• **Données fournies**:

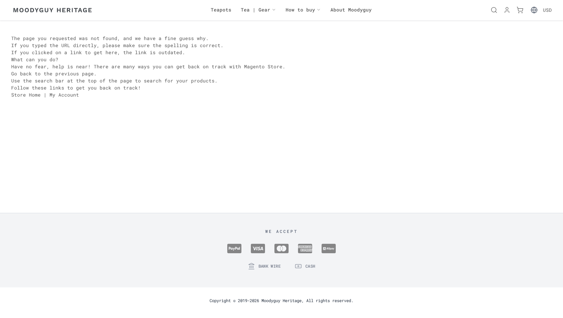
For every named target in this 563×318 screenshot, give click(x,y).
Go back (21, 73)
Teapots (221, 9)
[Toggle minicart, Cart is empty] (520, 10)
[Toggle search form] (494, 10)
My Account (64, 95)
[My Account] (507, 10)
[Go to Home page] (52, 10)
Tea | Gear (255, 9)
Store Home (26, 95)
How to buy (300, 9)
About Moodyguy (351, 9)
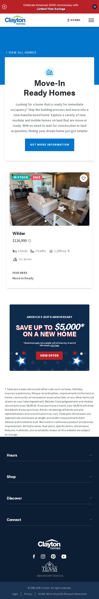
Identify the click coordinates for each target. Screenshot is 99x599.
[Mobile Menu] (91, 20)
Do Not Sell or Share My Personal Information (62, 594)
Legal (15, 594)
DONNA (75, 20)
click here (54, 345)
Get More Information (49, 145)
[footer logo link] (49, 544)
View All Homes (23, 52)
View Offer (49, 355)
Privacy (28, 594)
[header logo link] (15, 20)
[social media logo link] (34, 557)
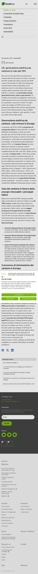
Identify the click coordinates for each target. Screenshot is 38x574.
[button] (5, 274)
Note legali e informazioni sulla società (20, 275)
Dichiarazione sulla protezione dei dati (20, 273)
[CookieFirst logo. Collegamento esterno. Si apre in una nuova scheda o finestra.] (3, 277)
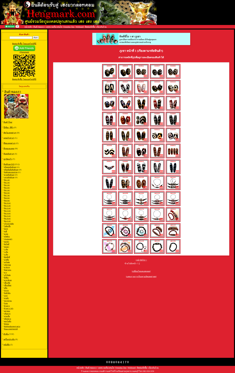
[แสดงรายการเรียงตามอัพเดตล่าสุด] (141, 277)
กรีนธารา (7, 314)
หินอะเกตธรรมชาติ (11, 329)
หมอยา (6, 247)
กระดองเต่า (8, 239)
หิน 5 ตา (7, 190)
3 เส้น (6, 252)
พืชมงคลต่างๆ (10, 143)
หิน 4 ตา (7, 188)
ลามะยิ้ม (7, 316)
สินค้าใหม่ (8, 122)
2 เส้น (6, 249)
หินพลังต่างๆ (9, 154)
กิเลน (6, 303)
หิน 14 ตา (7, 213)
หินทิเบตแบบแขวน (10, 172)
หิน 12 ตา (7, 208)
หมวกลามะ (8, 301)
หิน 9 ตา (7, 200)
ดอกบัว (6, 242)
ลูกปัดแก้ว (8, 159)
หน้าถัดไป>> (141, 260)
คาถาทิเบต (8, 280)
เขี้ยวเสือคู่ (7, 285)
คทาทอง (7, 311)
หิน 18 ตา (7, 218)
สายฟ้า (6, 298)
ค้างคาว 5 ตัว (8, 308)
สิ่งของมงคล (9, 149)
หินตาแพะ (7, 270)
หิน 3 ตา (7, 185)
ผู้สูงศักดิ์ (7, 257)
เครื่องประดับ (9, 339)
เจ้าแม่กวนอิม (9, 224)
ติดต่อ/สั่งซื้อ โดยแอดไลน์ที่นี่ (24, 44)
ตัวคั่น (6, 334)
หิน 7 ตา (7, 195)
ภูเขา (6, 296)
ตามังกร (7, 267)
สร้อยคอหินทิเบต (10, 167)
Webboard (80, 27)
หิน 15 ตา (7, 216)
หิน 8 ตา (7, 198)
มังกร (6, 229)
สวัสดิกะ (7, 236)
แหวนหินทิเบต (9, 177)
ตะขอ (6, 234)
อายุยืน (6, 260)
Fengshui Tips (68, 27)
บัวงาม (6, 290)
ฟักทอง (6, 324)
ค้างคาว (7, 306)
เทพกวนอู (7, 265)
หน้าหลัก (28, 27)
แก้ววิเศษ (7, 275)
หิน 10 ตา (7, 203)
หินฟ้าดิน (7, 293)
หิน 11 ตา (7, 206)
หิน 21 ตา (7, 221)
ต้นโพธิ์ (6, 244)
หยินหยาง (7, 319)
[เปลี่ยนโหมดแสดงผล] (141, 271)
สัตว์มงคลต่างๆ (10, 133)
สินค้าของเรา (39, 27)
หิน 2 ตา (7, 183)
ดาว (5, 272)
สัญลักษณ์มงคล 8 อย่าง (12, 326)
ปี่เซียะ (6, 278)
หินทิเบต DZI (9, 164)
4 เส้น (6, 254)
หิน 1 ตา (7, 180)
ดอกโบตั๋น (7, 321)
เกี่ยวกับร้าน (101, 27)
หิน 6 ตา (7, 193)
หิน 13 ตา (7, 211)
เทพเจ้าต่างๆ (9, 138)
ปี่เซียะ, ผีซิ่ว (8, 127)
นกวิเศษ (7, 262)
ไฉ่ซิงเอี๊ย (7, 226)
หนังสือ (7, 345)
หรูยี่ (5, 231)
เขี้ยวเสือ (7, 283)
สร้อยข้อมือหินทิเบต (11, 170)
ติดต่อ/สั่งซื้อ (90, 27)
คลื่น (5, 288)
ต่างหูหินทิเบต (9, 175)
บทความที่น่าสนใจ (54, 27)
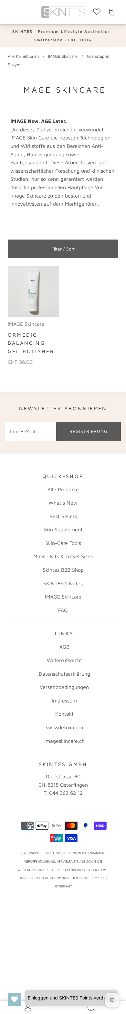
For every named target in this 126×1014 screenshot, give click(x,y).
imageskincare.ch (64, 741)
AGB (64, 647)
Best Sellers (63, 516)
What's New (63, 503)
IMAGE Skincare (63, 56)
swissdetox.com (64, 727)
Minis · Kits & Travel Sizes (63, 556)
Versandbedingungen (64, 687)
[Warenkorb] (111, 12)
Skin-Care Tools (63, 543)
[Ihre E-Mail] (30, 431)
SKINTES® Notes (63, 583)
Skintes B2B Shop (63, 570)
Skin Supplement (63, 529)
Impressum (64, 700)
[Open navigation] (15, 12)
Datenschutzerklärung (64, 674)
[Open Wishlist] (14, 999)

• **Consigne**: Pouvez-vous réécrire tous les items ci-dessus en substituant « Locate » à « Identify », sans rien changer d'autre et sans reprendre les images ?

• **Corrigé**:
For every named target in this 563×318 screenshot, give click(x,y).
Go back (21, 73)
Teapots (221, 9)
[Toggle minicart, Cart is empty] (520, 10)
[Toggle search form] (494, 10)
My Account (64, 95)
[My Account] (507, 10)
[Go to Home page] (52, 10)
Tea | Gear (255, 9)
Store Home (26, 95)
How to buy (300, 9)
About Moodyguy (351, 9)
Locate the click coordinates for each target. Screenshot is 99x599.
[Mobile Menu] (91, 20)
Do Not Sell or Share My Personal Information (62, 594)
Legal (15, 594)
DONNA (75, 20)
click here (54, 345)
Get More Information (49, 145)
[footer logo link] (49, 544)
View All Homes (23, 52)
View Offer (49, 355)
Privacy (28, 594)
[header logo link] (15, 20)
[social media logo link] (34, 557)
Locate the click coordinates for each target. Screenshot is 38x574.
[button] (5, 274)
Note legali e informazioni sulla società (20, 275)
Dichiarazione sulla protezione dei dati (20, 273)
[CookieFirst logo. Collegamento esterno. Si apre in una nuova scheda o finestra.] (3, 277)
[แสดงรายการเรียงตามอัพเดตล่าสุด] (141, 277)
กรีนธารา (7, 314)
หินอะเกตธรรมชาติ (11, 329)
หมอยา (6, 247)
กระดองเต่า (8, 239)
หิน 5 ตา (7, 190)
3 เส้น (6, 252)
พืชมงคลต่างๆ (10, 143)
หิน 4 ตา (7, 188)
ลามะยิ้ม (7, 316)
สินค้าใหม่ (8, 122)
2 เส้น (6, 249)
หินพลังต่างๆ (9, 154)
กิเลน (6, 303)
หิน 14 ตา (7, 213)
หินทิเบตแบบแขวน (10, 172)
หิน 12 ตา (7, 208)
หมวกลามะ (8, 301)
หิน 9 ตา (7, 200)
ดอกบัว (6, 242)
ลูกปัดแก้ว (8, 159)
หน้าถัดไป>> (141, 260)
คาถาทิเบต (8, 280)
เขี้ยวเสือคู่ (7, 285)
คทาทอง (7, 311)
หิน 18 ตา (7, 218)
สายฟ้า (6, 298)
ค้างคาว 5 ตัว (8, 308)
สิ่งของมงคล (9, 149)
หินตาแพะ (7, 270)
หิน 3 ตา (7, 185)
ผู้สูงศักดิ์ (7, 257)
เครื่องประดับ (9, 339)
เจ้าแม่กวนอิม (9, 224)
ติดต่อ/สั่งซื้อ โดยแอดไลน์ที่นี่ (24, 44)
ตัวคั่น (6, 334)
หิน 7 ตา (7, 195)
ภูเขา (6, 296)
ตามังกร (7, 267)
สร้อยคอหินทิเบต (10, 167)
Webboard (80, 27)
หิน 15 ตา (7, 216)
หิน 8 ตา (7, 198)
มังกร (6, 229)
สวัสดิกะ (7, 236)
แหวนหินทิเบต (9, 177)
ตะขอ (6, 234)
อายุยืน (6, 260)
Fengshui Tips (68, 27)
บัวงาม (6, 290)
ฟักทอง (6, 324)
ค้างคาว (7, 306)
เทพกวนอู (7, 265)
หน้าหลัก (28, 27)
แก้ววิเศษ (7, 275)
หิน 10 ตา (7, 203)
หินฟ้าดิน (7, 293)
หิน 11 ตา (7, 206)
หิน 21 ตา (7, 221)
ต้นโพธิ์ (6, 244)
หยินหยาง (7, 319)
[เปลี่ยนโหมดแสดงผล] (141, 271)
สัตว์มงคลต่างๆ (10, 133)
สินค้าของเรา (39, 27)
หิน 2 ตา (7, 183)
ดาว (5, 272)
สัญลักษณ์มงคล 8 อย่าง (12, 326)
ปี่เซียะ (6, 278)
หินทิเบต DZI (9, 164)
4 เส้น (6, 254)
หิน 1 ตา (7, 180)
ดอกโบตั๋น (7, 321)
เกี่ยวกับร้าน (101, 27)
หิน 6 ตา (7, 193)
หิน 13 ตา (7, 211)
เทพเจ้าต่างๆ (9, 138)
ปี่เซียะ, ผีซิ่ว (8, 127)
นกวิเศษ (7, 262)
ไฉ่ซิงเอี๊ย (7, 226)
หนังสือ (7, 345)
หรูยี่ (5, 231)
เขี้ยวเสือ (7, 283)
สร้อยข้อมือหินทิเบต (11, 170)
ติดต่อ/สั่งซื้อ (90, 27)
คลื่น (5, 288)
ต่างหูหินทิเบต (9, 175)
บทความที่น่าสนใจ (54, 27)
For every named target in this 126×1014 screenshot, give click(x,y).
imageskincare.ch (64, 741)
AGB (64, 647)
Best Sellers (63, 516)
What's New (63, 503)
IMAGE Skincare (63, 56)
swissdetox.com (64, 727)
Minis · Kits & Travel Sizes (63, 556)
Versandbedingungen (64, 687)
[Warenkorb] (111, 12)
Skin-Care Tools (63, 543)
[Ihre E-Mail] (30, 431)
SKINTES® Notes (63, 583)
Skintes B2B Shop (63, 570)
Skin Supplement (63, 529)
Impressum (64, 700)
[Open navigation] (15, 12)
Datenschutzerklärung (64, 674)
[Open Wishlist] (14, 999)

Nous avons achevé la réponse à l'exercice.